The framework also has a clear focus on addressing over-consumption / promoting sustainable consumption patterns which requires a circular economy approach. It also sets out to mobilise through the Global Environment Facility significant additional funding to help developing countries respond to the nature loss challenges.
Whilst we welcome the Global Biodiversity Framework, which tasks Governments with reporting on progress, it is not a legally binding agreement. History shows that real progress requires countries to backup political statements with legislation that holds Governments, now and in the future, to account in delivering targets for nature protection and restoration. We also know that significant public, business and private finance needs to be mobilised to support action at scale, and that we need to build and enable capacity within communities to take action.

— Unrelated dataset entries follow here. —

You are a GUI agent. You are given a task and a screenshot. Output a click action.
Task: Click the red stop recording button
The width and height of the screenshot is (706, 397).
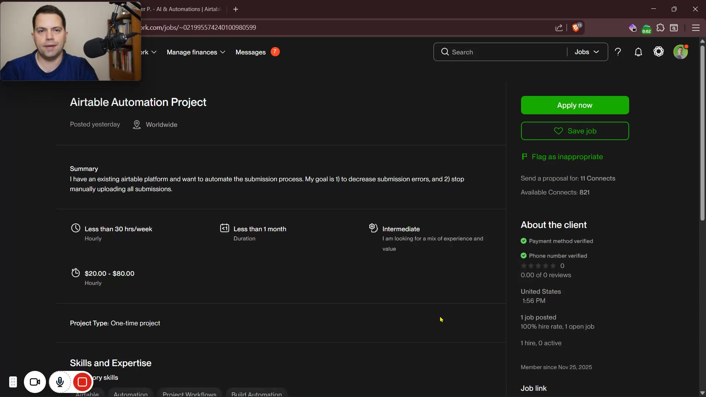point(82,382)
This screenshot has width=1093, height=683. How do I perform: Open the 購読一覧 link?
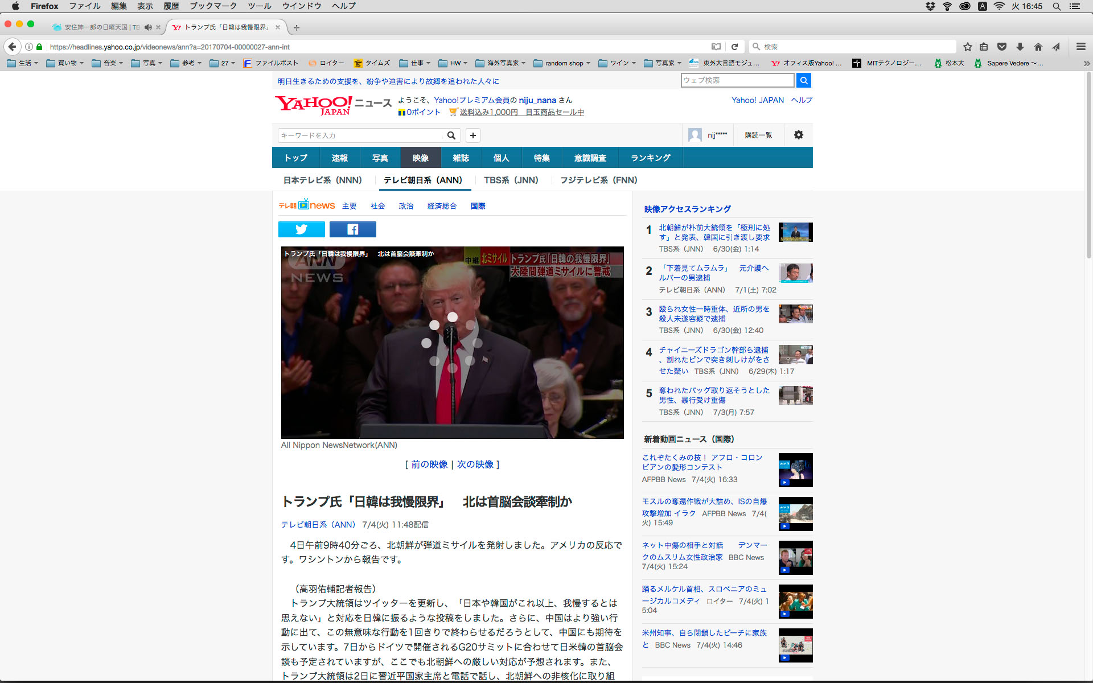pos(758,135)
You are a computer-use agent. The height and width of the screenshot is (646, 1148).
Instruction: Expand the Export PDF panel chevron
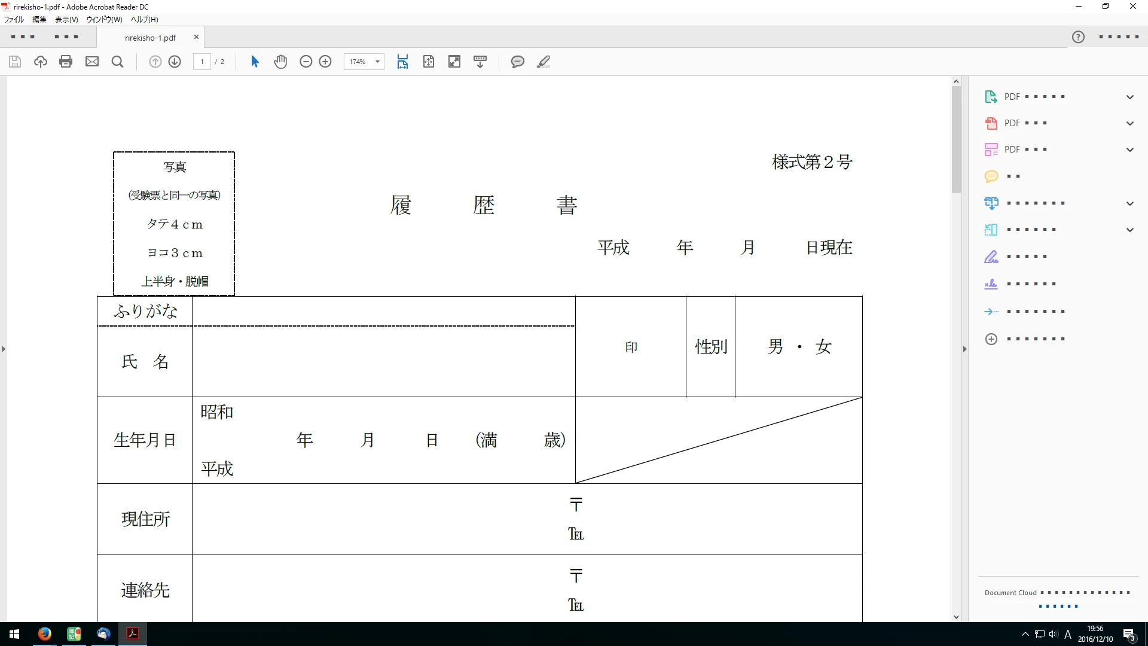[x=1129, y=97]
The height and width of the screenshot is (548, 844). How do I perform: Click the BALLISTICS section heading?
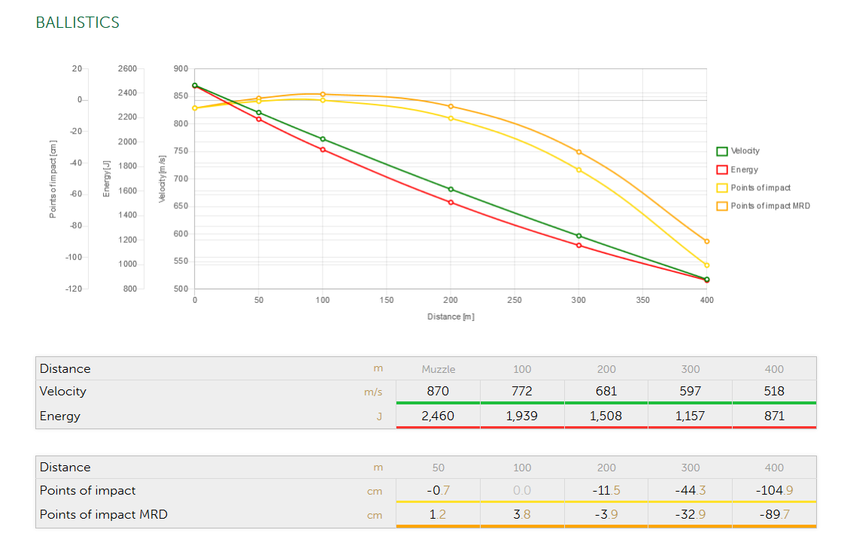coord(77,23)
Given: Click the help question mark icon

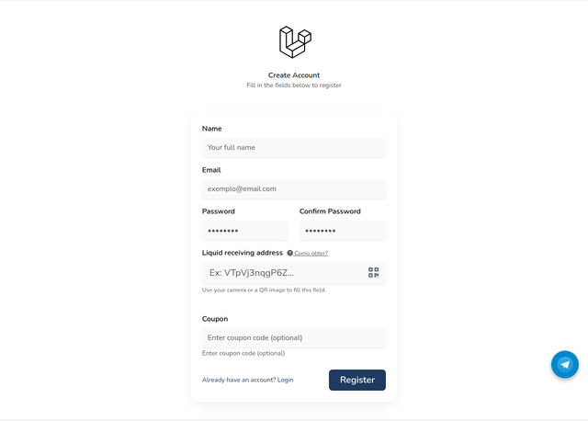Looking at the screenshot, I should pos(290,253).
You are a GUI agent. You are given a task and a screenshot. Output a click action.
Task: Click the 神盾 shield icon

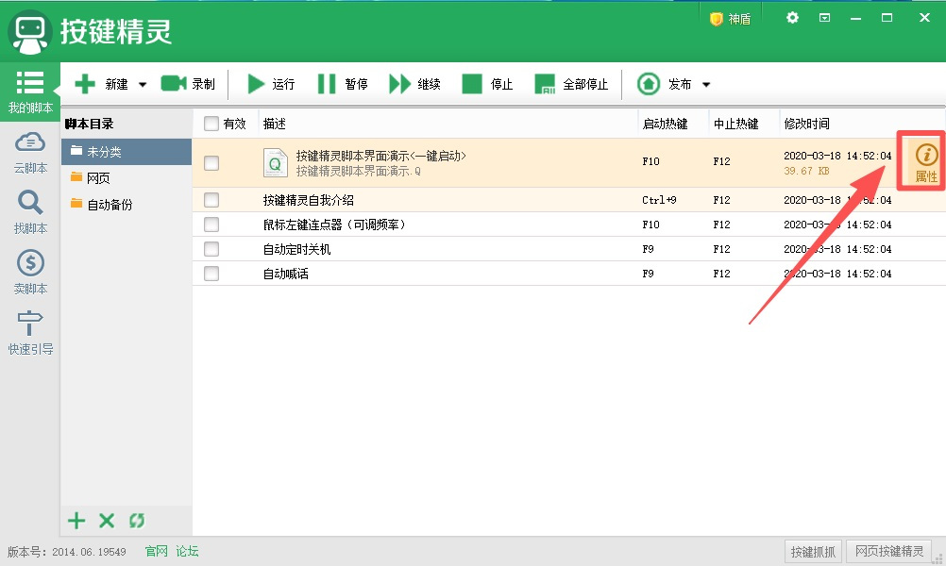pyautogui.click(x=730, y=17)
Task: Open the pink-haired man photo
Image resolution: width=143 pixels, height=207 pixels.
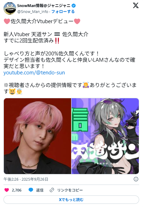Action: point(38,136)
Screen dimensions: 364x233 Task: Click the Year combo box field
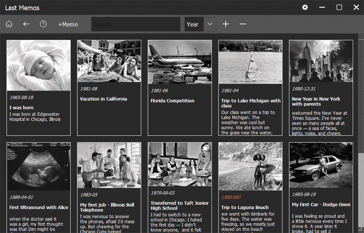[194, 24]
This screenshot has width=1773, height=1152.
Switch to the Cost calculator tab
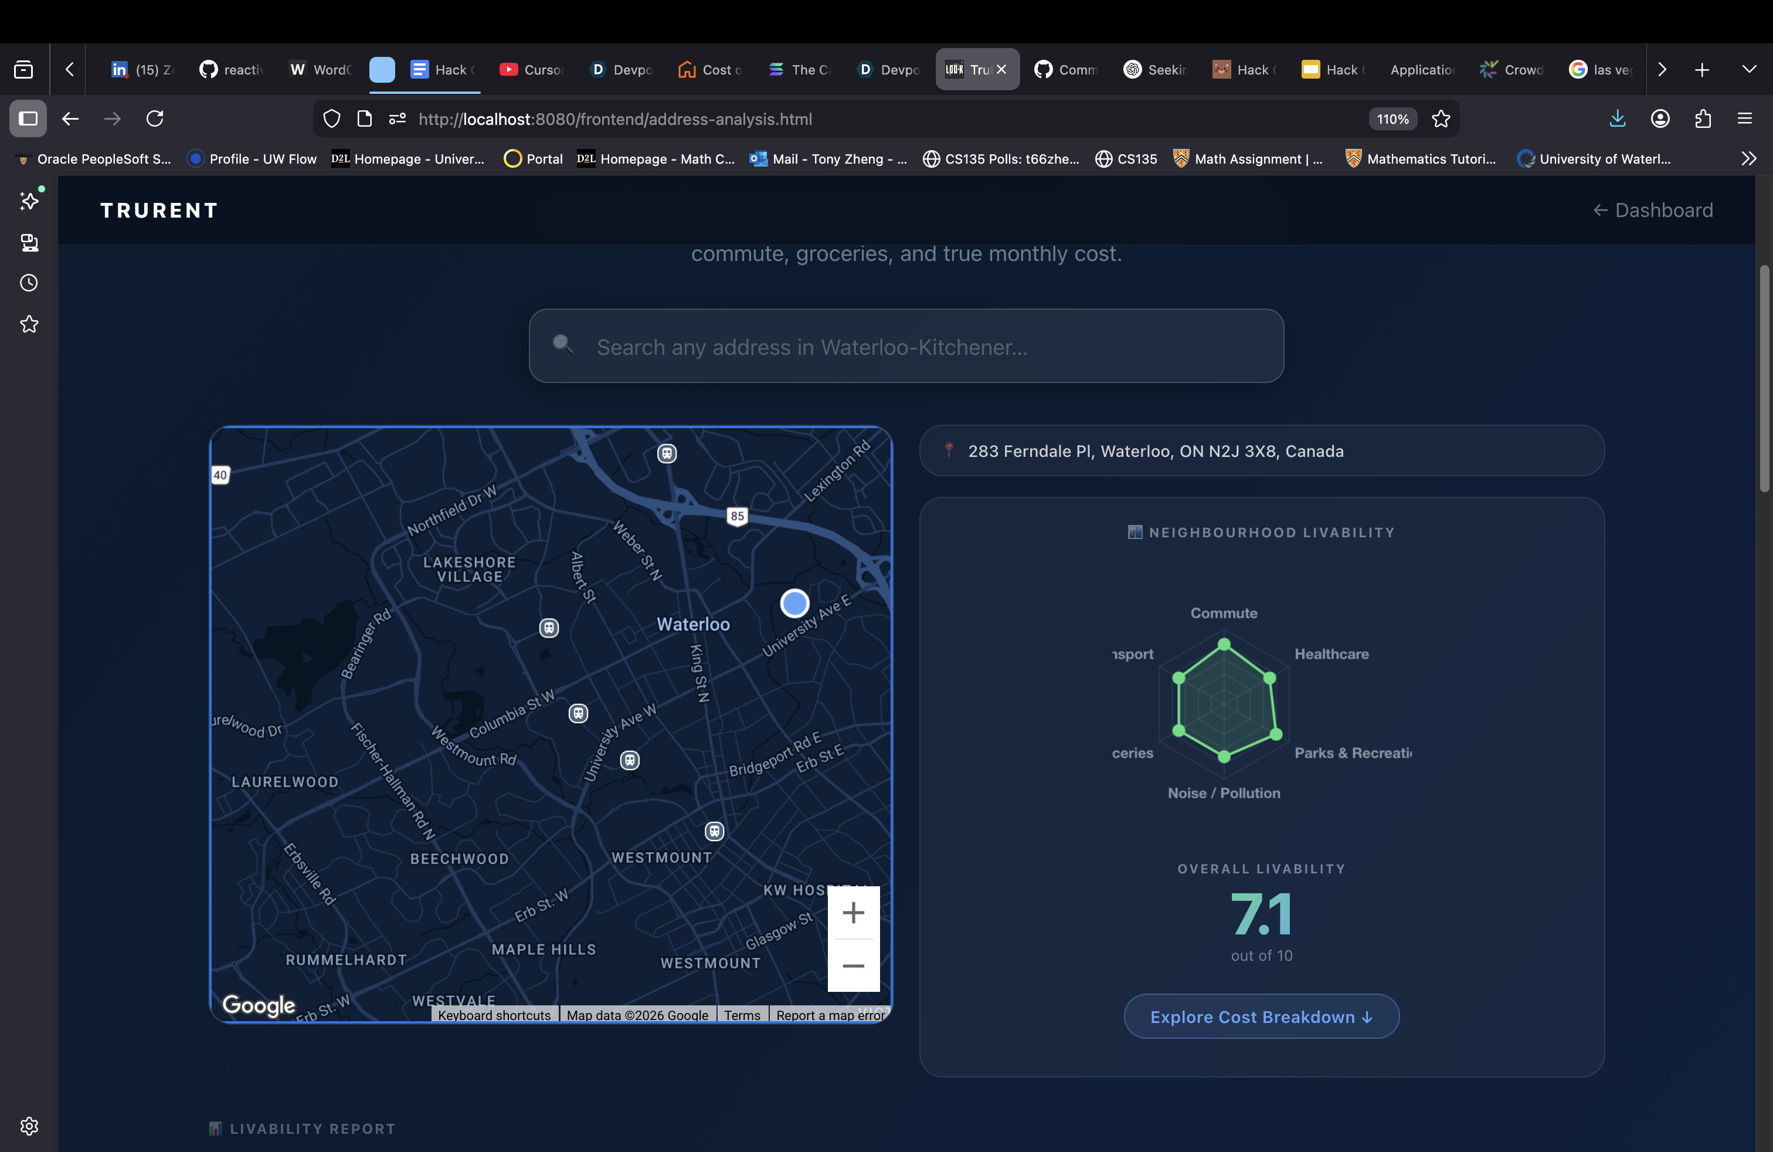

The Scottish Biodiversity Strategy: tackling the nature emergency is also positive step. The strategy signals that it will be accompanied by robust delivery plans and investment plans where the detailed actions, leads and costs will be spelt out. Of particular importanWece is the commitment, through the Natural Environment Bill, to put in place statutory targets for nature restoration which can then be used to hold the Government of the day to account. The intention to have a body that provides independent scrutiny of progress is also welcomed.
We are also pleased to see within this Strategy a stronger commitment to embed learning about nature within Scotland's Curriculum for Excellence and through the Scottish Government's Blue Economy Vision to ensure that Scotland is an ocean literate and aware nation where people have access to knowledge and learning about the ocean, its benefits and its role in tackling the climate and nature crises.
"Leading through our Curriculum for Excellence, we will mobilise our whole wider education and skills development system to promote increased understanding of our relationship with nature and positive action to secure its sustainable use."
Inspiring and educating people aboute the marine environment and its benefits is of course our primary charitable purpose - through our Discovery Experience, our education and outreach activities and a whole suite of digitally accessible learning resources. We welcome the direction signalled in the Kunming-Montreal Global Biodiversity Framework and the new Scottish Biodiversity Strategy - it is good to be able to finish 2022 with an optimistic feeling that nature is finally being placed at the heart of policy and practice which will bring benefits to all of us.